**WHAT THIS TASK INVOLVES**
The records that appear below are to be restated word for word.

Top of TASK DATA

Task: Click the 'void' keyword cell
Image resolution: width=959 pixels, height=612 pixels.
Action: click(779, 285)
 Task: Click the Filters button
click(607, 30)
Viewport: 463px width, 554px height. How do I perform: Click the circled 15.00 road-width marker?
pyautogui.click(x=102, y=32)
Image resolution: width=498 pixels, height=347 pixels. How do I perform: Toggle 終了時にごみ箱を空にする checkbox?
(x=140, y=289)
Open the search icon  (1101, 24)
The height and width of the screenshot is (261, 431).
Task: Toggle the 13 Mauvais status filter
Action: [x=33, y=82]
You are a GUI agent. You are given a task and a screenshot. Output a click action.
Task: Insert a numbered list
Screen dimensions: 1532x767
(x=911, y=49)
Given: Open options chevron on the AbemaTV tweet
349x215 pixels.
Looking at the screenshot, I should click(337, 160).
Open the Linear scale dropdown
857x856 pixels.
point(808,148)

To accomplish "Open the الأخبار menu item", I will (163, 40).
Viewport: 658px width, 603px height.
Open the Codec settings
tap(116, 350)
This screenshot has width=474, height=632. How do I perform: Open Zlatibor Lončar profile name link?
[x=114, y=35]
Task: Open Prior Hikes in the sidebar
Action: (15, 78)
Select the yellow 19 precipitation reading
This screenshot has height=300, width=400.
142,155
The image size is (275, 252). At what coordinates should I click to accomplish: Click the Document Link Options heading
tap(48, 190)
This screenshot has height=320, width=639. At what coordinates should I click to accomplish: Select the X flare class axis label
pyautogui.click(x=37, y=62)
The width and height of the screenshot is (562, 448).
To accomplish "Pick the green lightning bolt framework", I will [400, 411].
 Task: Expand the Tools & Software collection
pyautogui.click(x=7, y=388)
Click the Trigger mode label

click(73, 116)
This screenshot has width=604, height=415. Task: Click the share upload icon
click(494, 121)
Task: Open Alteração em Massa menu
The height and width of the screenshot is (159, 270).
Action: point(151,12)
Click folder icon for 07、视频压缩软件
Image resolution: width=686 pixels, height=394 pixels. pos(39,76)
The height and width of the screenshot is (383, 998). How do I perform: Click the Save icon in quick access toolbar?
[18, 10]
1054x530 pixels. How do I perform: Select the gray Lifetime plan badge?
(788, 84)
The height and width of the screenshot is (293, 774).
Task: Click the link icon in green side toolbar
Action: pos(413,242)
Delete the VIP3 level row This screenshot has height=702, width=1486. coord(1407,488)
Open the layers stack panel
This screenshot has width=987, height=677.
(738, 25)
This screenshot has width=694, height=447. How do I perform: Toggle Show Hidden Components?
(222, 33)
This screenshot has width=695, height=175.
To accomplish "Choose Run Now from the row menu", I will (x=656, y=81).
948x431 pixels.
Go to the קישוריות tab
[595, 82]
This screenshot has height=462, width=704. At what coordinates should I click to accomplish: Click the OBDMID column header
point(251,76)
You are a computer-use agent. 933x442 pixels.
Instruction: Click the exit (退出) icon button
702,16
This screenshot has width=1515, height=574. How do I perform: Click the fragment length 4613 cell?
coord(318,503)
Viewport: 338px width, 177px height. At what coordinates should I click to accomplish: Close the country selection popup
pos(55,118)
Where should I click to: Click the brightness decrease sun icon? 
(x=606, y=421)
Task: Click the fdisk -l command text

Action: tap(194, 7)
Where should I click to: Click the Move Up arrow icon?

Bottom of TASK DATA

**RESPONSE FOR THIS EXERCISE**
Task: Click the 'void' keyword cell
Image resolution: width=959 pixels, height=612 pixels.
Action: click(779, 285)
 Task: Click the Filters button
click(607, 30)
Viewport: 463px width, 554px height. How do I perform: Click the circled 15.00 road-width marker?
pyautogui.click(x=102, y=32)
Image resolution: width=498 pixels, height=347 pixels. How do I perform: Toggle 終了時にごみ箱を空にする checkbox?
(x=140, y=289)
Open the search icon  (1101, 24)
The height and width of the screenshot is (261, 431).
Task: Toggle the 13 Mauvais status filter
Action: [x=33, y=82]
You are a GUI agent. You are given a task and a screenshot. Output a click action.
Task: Insert a numbered list
Screen dimensions: 1532x767
(x=911, y=49)
Given: Open options chevron on the AbemaTV tweet
349x215 pixels.
Looking at the screenshot, I should click(337, 160).
Open the Linear scale dropdown
857x856 pixels.
point(808,148)

To accomplish "Open the الأخبار menu item", I will (163, 40).
Viewport: 658px width, 603px height.
Open the Codec settings
tap(116, 350)
This screenshot has width=474, height=632. How do I perform: Open Zlatibor Lončar profile name link?
[x=114, y=35]
Task: Open Prior Hikes in the sidebar
Action: (15, 78)
Select the yellow 19 precipitation reading
This screenshot has height=300, width=400.
142,155
The image size is (275, 252). At what coordinates should I click to accomplish: Click the Document Link Options heading
tap(48, 190)
This screenshot has height=320, width=639. At what coordinates should I click to accomplish: Select the X flare class axis label
pyautogui.click(x=37, y=62)
The width and height of the screenshot is (562, 448).
To accomplish "Pick the green lightning bolt framework", I will [400, 411].
 Task: Expand the Tools & Software collection
pyautogui.click(x=7, y=388)
Click the Trigger mode label

click(73, 116)
This screenshot has width=604, height=415. Task: Click the share upload icon
click(494, 121)
Task: Open Alteração em Massa menu
The height and width of the screenshot is (159, 270).
Action: point(151,12)
Click folder icon for 07、视频压缩软件
Image resolution: width=686 pixels, height=394 pixels. pos(39,76)
The height and width of the screenshot is (383, 998). How do I perform: Click the Save icon in quick access toolbar?
[18, 10]
1054x530 pixels. How do I perform: Select the gray Lifetime plan badge?
(788, 84)
The height and width of the screenshot is (293, 774).
Task: Click the link icon in green side toolbar
Action: pos(413,242)
Delete the VIP3 level row This screenshot has height=702, width=1486. coord(1407,488)
Open the layers stack panel
This screenshot has width=987, height=677.
(738, 25)
This screenshot has width=694, height=447. How do I perform: Toggle Show Hidden Components?
(222, 33)
This screenshot has width=695, height=175.
To accomplish "Choose Run Now from the row menu", I will (x=656, y=81).
948x431 pixels.
Go to the קישוריות tab
[595, 82]
This screenshot has height=462, width=704. At what coordinates should I click to accomplish: Click the OBDMID column header
point(251,76)
You are a computer-use agent. 933x442 pixels.
Instruction: Click the exit (退出) icon button
702,16
This screenshot has width=1515, height=574. How do I perform: Click the fragment length 4613 cell?
coord(318,503)
Viewport: 338px width, 177px height. At what coordinates should I click to accomplish: Close the country selection popup
pos(55,118)
Where should I click to: Click the brightness decrease sun icon? 
(x=606, y=421)
Task: Click the fdisk -l command text

Action: tap(194, 7)
Where should I click to: Click the Move Up arrow icon?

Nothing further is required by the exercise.